The Orthodox churches believe that the former slave “Onesimus” mentioned in Paul’s letter is the same Onesimus who becomes the episkopos of Ephesus in 54 AD. If Paul wrote from prison in Ephesus, it is entirely possible that his letter to Philemon was intended to be a very understated, if not coded, endorsement of the ministry Onesimus was about to undertake. Paul’s defense of Onesimus and his petition to Philemon is rhetoric at its best, and the Letter to Philemon is considered a prime example of Paul’s ability to persuade with the written word.
For I have experienced much joy and encouragement from your love, because the hearts of the holy ones have been refreshed by you, brother.
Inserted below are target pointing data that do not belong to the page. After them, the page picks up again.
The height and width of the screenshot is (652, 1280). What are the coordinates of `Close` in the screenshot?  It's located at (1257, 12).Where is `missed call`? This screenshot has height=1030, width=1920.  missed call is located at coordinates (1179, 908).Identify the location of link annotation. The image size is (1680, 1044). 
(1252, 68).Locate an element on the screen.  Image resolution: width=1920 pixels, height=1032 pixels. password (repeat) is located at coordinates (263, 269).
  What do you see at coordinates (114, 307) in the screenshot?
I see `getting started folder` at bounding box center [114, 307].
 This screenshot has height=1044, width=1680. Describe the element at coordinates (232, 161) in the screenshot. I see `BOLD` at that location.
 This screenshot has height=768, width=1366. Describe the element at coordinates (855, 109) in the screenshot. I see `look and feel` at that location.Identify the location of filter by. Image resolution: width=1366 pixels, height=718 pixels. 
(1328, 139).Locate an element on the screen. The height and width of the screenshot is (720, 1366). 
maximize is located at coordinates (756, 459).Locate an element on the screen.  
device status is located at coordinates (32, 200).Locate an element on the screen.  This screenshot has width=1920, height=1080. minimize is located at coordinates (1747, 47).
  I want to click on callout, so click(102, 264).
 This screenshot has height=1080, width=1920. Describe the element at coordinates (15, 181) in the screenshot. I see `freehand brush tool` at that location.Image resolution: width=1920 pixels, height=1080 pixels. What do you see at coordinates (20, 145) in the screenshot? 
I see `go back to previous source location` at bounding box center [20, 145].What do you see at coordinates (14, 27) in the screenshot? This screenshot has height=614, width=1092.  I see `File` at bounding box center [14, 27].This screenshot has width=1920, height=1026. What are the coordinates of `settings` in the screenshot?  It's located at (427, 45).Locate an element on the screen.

Therefore, although I have the full right in Christ to order you to do what is proper, I rather urge you out of love, being as I am, Paul, an old man, and now also a prisoner for Christ Jesus. I urge you on behalf of my child Onesimus, whose father I have become in my imprisonment, who was once useless to you but is now useful to (both) you and me.
I am sending him, that is, my own heart, back to you. I should have liked to retain him for myself, so that he might serve me on your behalf in my imprisonment for the gospel, but I did not want to do anything without your consent, so that the good you do might not be forced but voluntary. Perhaps this is why he was away from you for a while, that you might have him back forever, no longer as a slave but more than a slave, a brother, beloved especially to me, but even more so to you, as a man and in the Lord. So if you regard me as a partner, welcome him as you would me. And if he has done you any injustice or owes you anything, charge it to me.